Given an integer array nums, find the sum of the elements between indices i and j (i≤j), inclusive. The update(i, val) function modifies nums by updating the element at index i to val.

Example:

Given nums = [1, 3, 5]
sumRange(0, 2) -> 9
update(1, 2)
sumRange(0, 2) ->8

Note:

1. The array is only modifiable by the update function.
2. You may assume the number of calls to update and sumRange function is distributed evenly.

S: binary index tree O(logn)

BIT tree store the sum of certain numbers of elements, get the sum of 0 - j by add up BIT[j] and all its ancestors.

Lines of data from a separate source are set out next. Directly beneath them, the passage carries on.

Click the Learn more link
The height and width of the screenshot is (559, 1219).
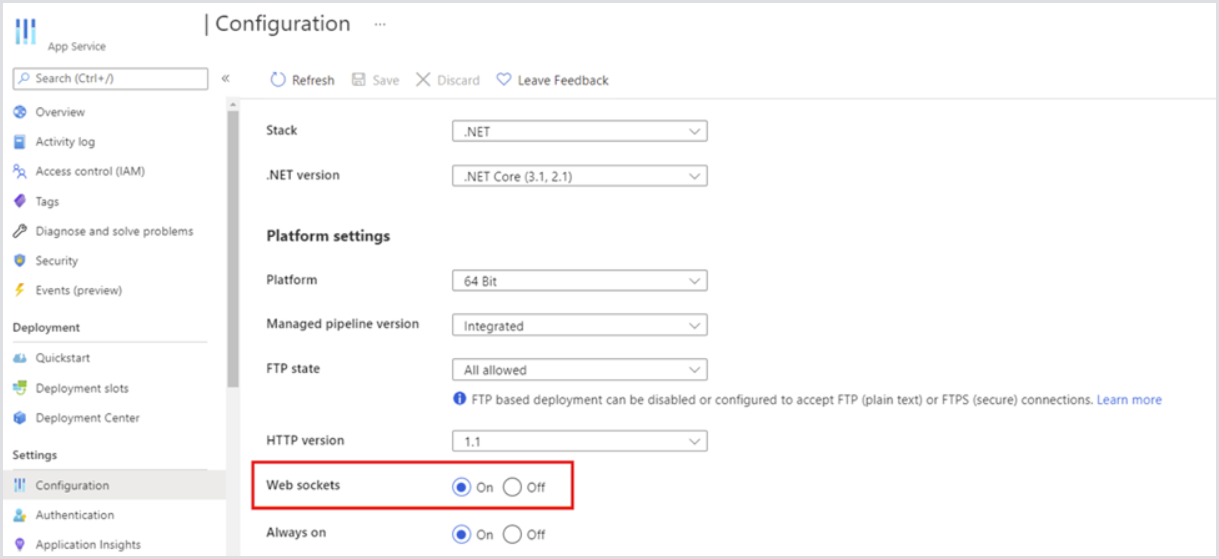pyautogui.click(x=1129, y=400)
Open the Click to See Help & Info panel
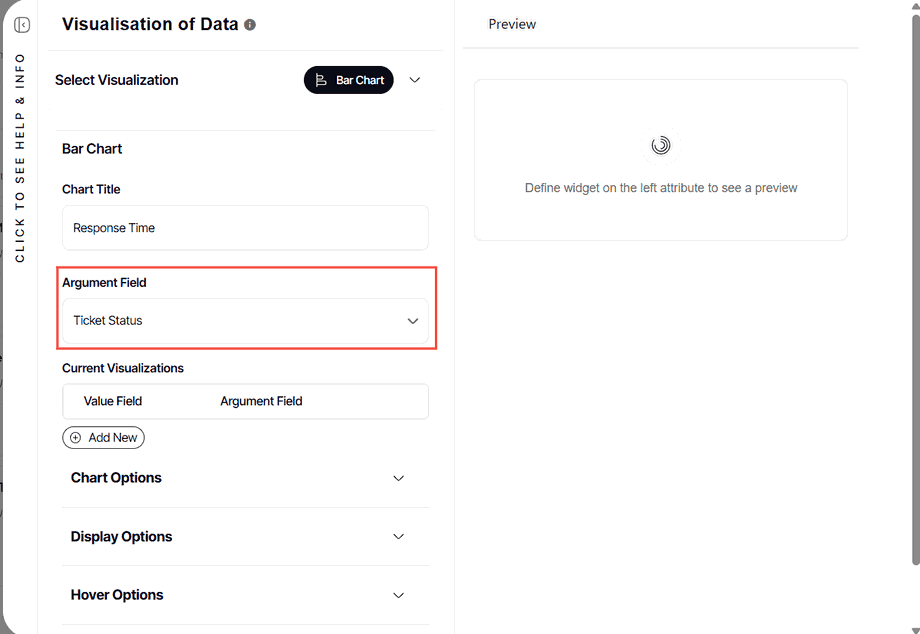 pyautogui.click(x=20, y=158)
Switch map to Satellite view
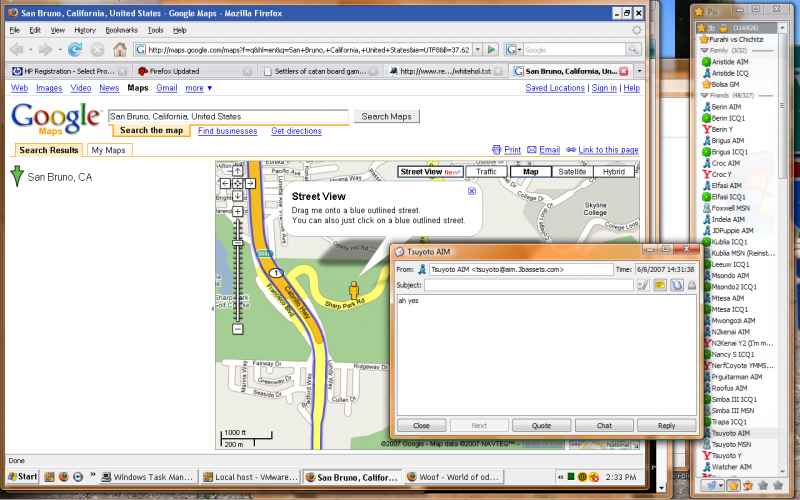 pos(572,172)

When update an element, need to update BIT[j] and all its descendants

class NumArray {
public:
    NumArray(vector<int> nums) {
        myNum = nums;
        size = nums.size();
        BIT = vector<int>(size + 1, 0); //BIT need one more space, root node is a dummy node
        for (int i = 0; i < size; ++i) {
            add(i + 1, nums[i]);  //BIT index is one more than the original index
        }
    }

    void update(int i, int val) {
        int diff = val - myNum[i];
        myNum[i] = val;
        add(i + 1, diff);
    }

    int sumRange(int i, int j) {
        return getSum(j + 1) - getSum(i);
    }

private:
    vector<int> myNum;
    vector<int> BIT;
    int size;
    void add(int i, int val) {
        while (i <= size) {  //BIT's size is size+1 so we use <= here
            BIT[i] += val;  //add value to all i's descendants
            i += (i & -i);  //get child index
        }
    }

    int getSum(int i) {
        int sum = 0;
        while (i > 0) {
            sum += BIT[i];  //add all i's ancestor's value to sum
            i -= (i & -i);  //get parent index
        }
        return sum;
    }
};

308. Range Sum Query 2D - Mutable

Given a 2D matrix matrix, find the sum of the elements inside the rectangle defined by its upper left corner (row1, col1) and lower right corner (row2, col2).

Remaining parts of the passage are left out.